* START TEXT SHOWN *

It is all about reducing the Bill of Material
As has been shown in the previous sections, the innovative built in features of the nRF2401 transceiver and the nRF2402 transmitter have a great effect on the workload which the external microcontroller has to handle. Furthermore, the two components have integrated all the filters, inductors and capacitors seen with normal wireless components - how can the integration be moved one step up from this?
Clearly with 0,18 µm CMOS there are great advantages in including digital logic, as this can be done with little increase in size. The latest offering from Nordic, the nRF24E1 and nRF24E2, 2,4 GHz transceiver and transmitter reflect this. The new 2,4 GHz components come with an embedded 8051 MCU, a 9-channel 12 bit ADC, pulse width modulator (PWM), RC oscillator, digital I/O, timers, UART and other peripherals, providing the user with a complete 'System On Chip' running at 2,4 GHz, delivered in a 6 x 6 mm 36 pin QFN package.
Each component inside the nRF24E1/E2 is in itself leading with respect to performance and current consumption. The on chip 8051 MCU consumes 3 mA @16 MHz, and the ADC runs on as little as 0,9 mA. The system as a whole can be put into a 2 µA power down mode with wakeup on external pin or from the on chip wake up timer or by a watch dog reset.

* END TEXT SHOWN *
* START DATA SEGMENT *

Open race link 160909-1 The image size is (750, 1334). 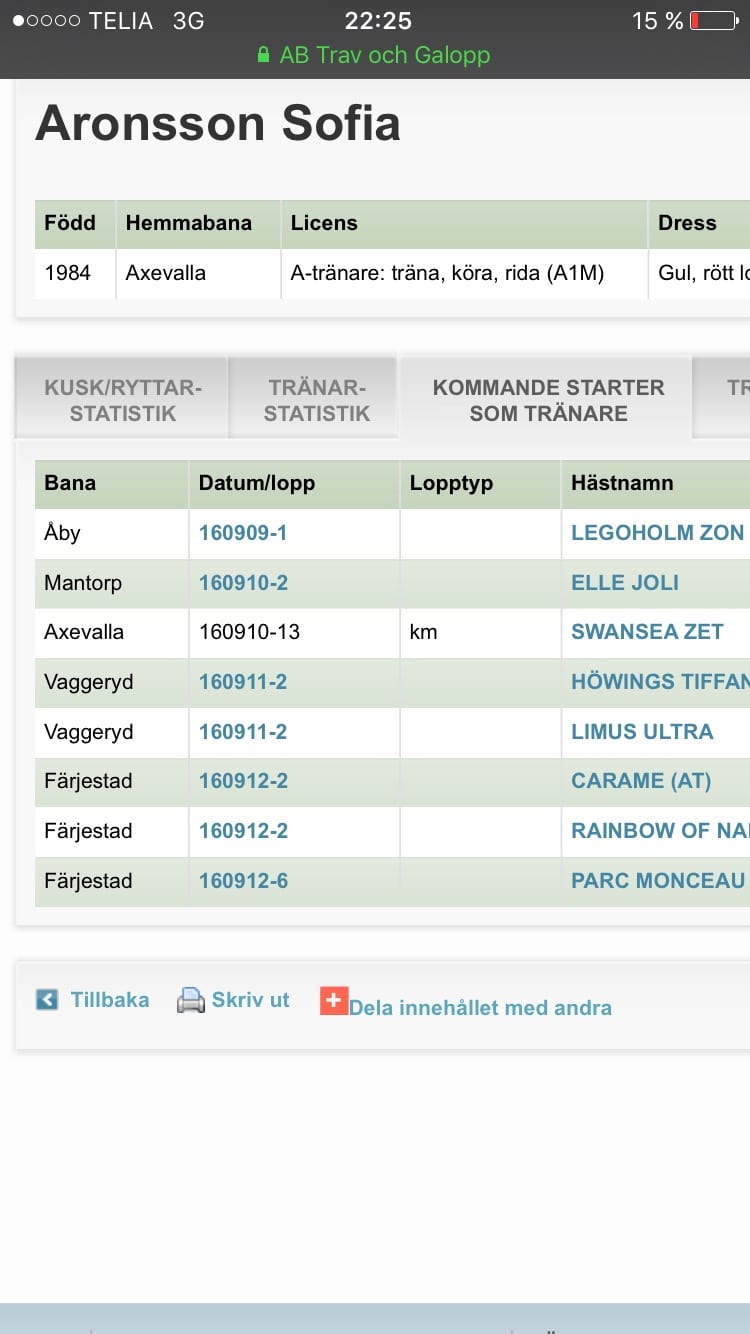click(x=243, y=533)
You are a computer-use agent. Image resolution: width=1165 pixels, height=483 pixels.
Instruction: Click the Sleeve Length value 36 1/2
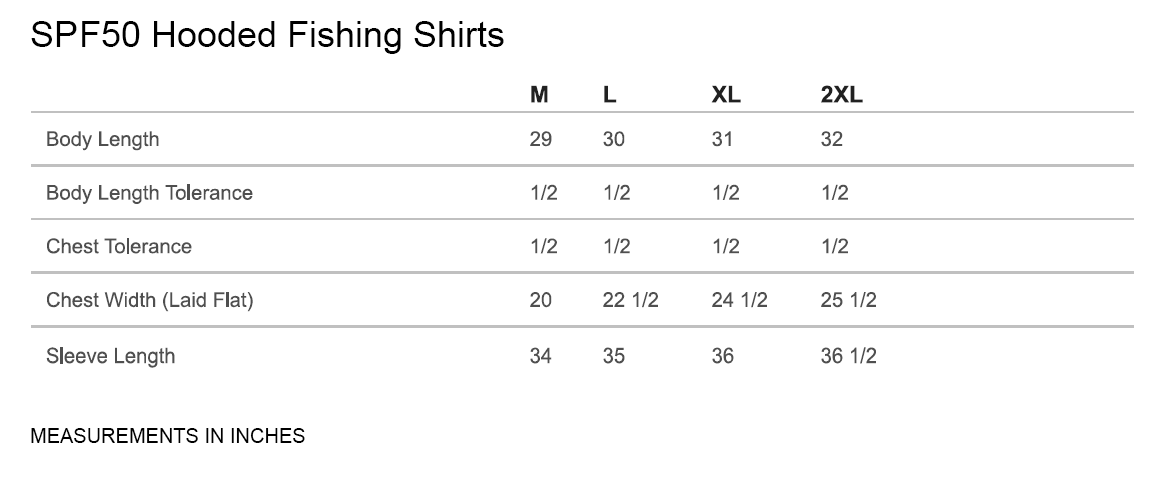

* END DATA SEGMENT *

PROMPT 1>
According to the nRF24E1/E2 text, what are all the ways the system can be woken from its power down mode?
PROMPT 2>
In the nRF24E1/E2 text, why does 0,18 µm CMOS make it worthwhile to include digital logic on the chip?
PROMPT 3>
Continue the nRF24E1/E2 system-on-chip text after its final sentence.
None of the data is needed here.

FINAL ANSWER 1>
- An external pin
- The on chip wake up timer
- A watch dog reset

FINAL ANSWER 2>
With 0,18 µm CMOS, digital logic can be added with little increase in size. That gives a clear advantage to integrating it alongside the radio.

FINAL ANSWER 3>
The nRF24xx family has already been incorporated in a number of new and existing wireless global applications such as sensor, remote control, mouse, game controllers, tyre pressure sensors and intelligent sports equipment applications. The level of integration has seen the device being incorporated into a growing number of industrial designs also due to the very small footprint for a complete radio and its EMI robustness. The low power level requirements, unique feature set coupled with the appeal of a global frequency band has made the nRF24xx devices a first in many applications. The nRF24Ex family has taken the level of integration yet further and provide a complete system on a device for the applications mentioned. The system cost and complexity is reduced significantly compared to any other technology or frequency available in the market today.
An overview of currently available nRF24XX components is included below.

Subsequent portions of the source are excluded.